Page excerpt -
----------------

The Sun’s sizzling corona is so hot thanks to tiny nanoflares, new evidence suggests

Our Sun’s outer atmosphere is mysteriously much hotter than its surface. But now, the detection of numerous tiny bursts of energy has brought researchers one step closer to solving the apparent paradox.
By | Published: June 29, 2020 | Last updated on May 18, 2023
sunnanoflares

Nanoflares (marked in blue) detected by the FOXSI instrument in December 2014.

JAXA/NASA/Hinode/FOXSI

Within Earth’s atmosphere, temperatures drop with increasing altitude. On the Sun however, the reverse occurs: its outermost layer, the corona, is nearly 500 times hotter than the underlying layer, the photosphere. To explain this cosmic conundrum, astronomers have long theorized that some unknown mechanism must be vigorously heating the corona.

One possible mechanism is nanoflares: tiny explosions on the solar surface that randomly occur and rapidly dissipate. But while researchers have proposed the existence of nanoflares for some time, it’s been difficult to detect them with current technology.

----------------

Supplied information -
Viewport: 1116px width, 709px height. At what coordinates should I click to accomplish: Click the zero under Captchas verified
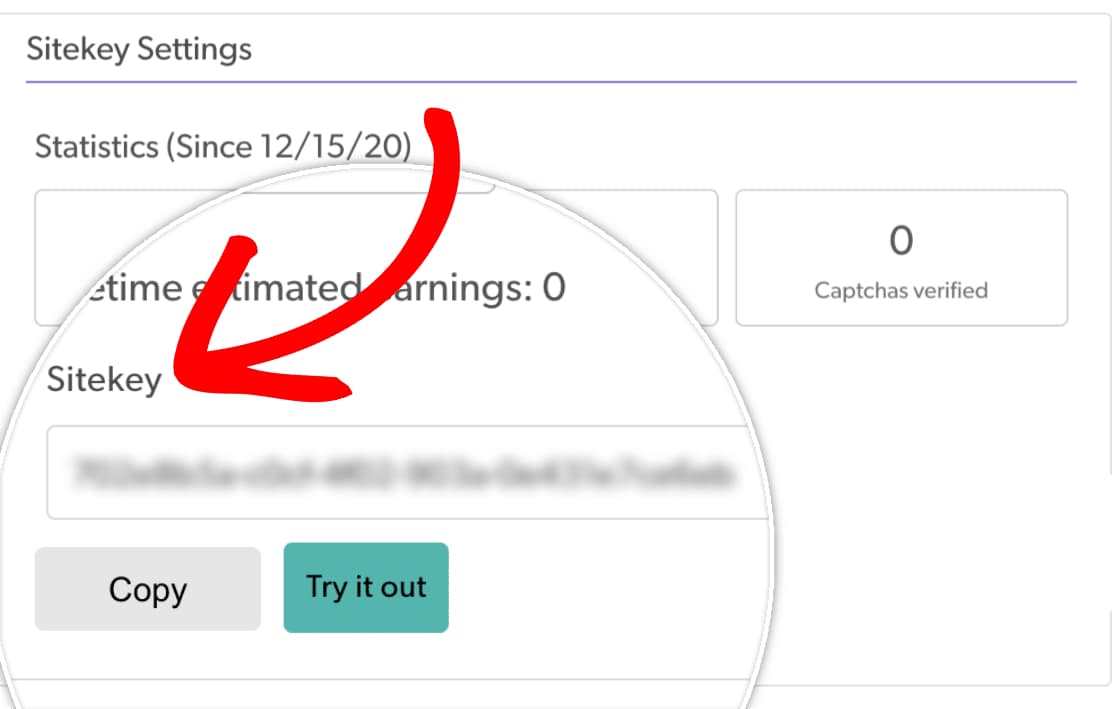pos(901,239)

----------------

Directive 1 - According to the article about the Sun's corona, how many times hotter is the corona than the photosphere?
Directive 2 - Continue the article about the Sun's corona and nanoflares from its final sentence.

Exercise output 1 - Nearly 500 times hotter.

Exercise output 2 -
But now, in a study published June 1 in The Astrophysical Journal Letters, researchers from the National Centre for Radio Astrophysics (NCRA) in India have discovered fresh evidence for nanoflares. They spotted the weakest radio emissions detected yet from our star on a day when the Sun was not flaring — hinting that random, ubiquitous nanoflares indeed exist, and they could explain why the corona is so hot.

Observing the quiet Sun

The team made the detection by studying the Sun with a radio telescope called the Murchison Widefield Array (MWA). Once they were sure that there were no powerful solar flares occurring on either the near or far side of the Sun, they took 70 minutes of data at four distinct frequencies.

murchisonwidefieldarray

The Murchison Widefield Array (MWA) located in Western Australia. Meterwave data was used to detect emissions weaker than those seen in X-ray and extreme ultraviolet. The NCRA team utilized the MWA observations made on November 27, 2017, when no flares were observed on the solar surface.

MWA Collaboration and Curtin University

During this time, the array captured weak emissions on the quiet Sun — the first observational radio evidence of nanoflares.

Looking at the inactive Sun is important because the corona’s constantly high temperature suggests that the extreme heating is not due to larger intermittent flares, which are the type usually studied by astronomers.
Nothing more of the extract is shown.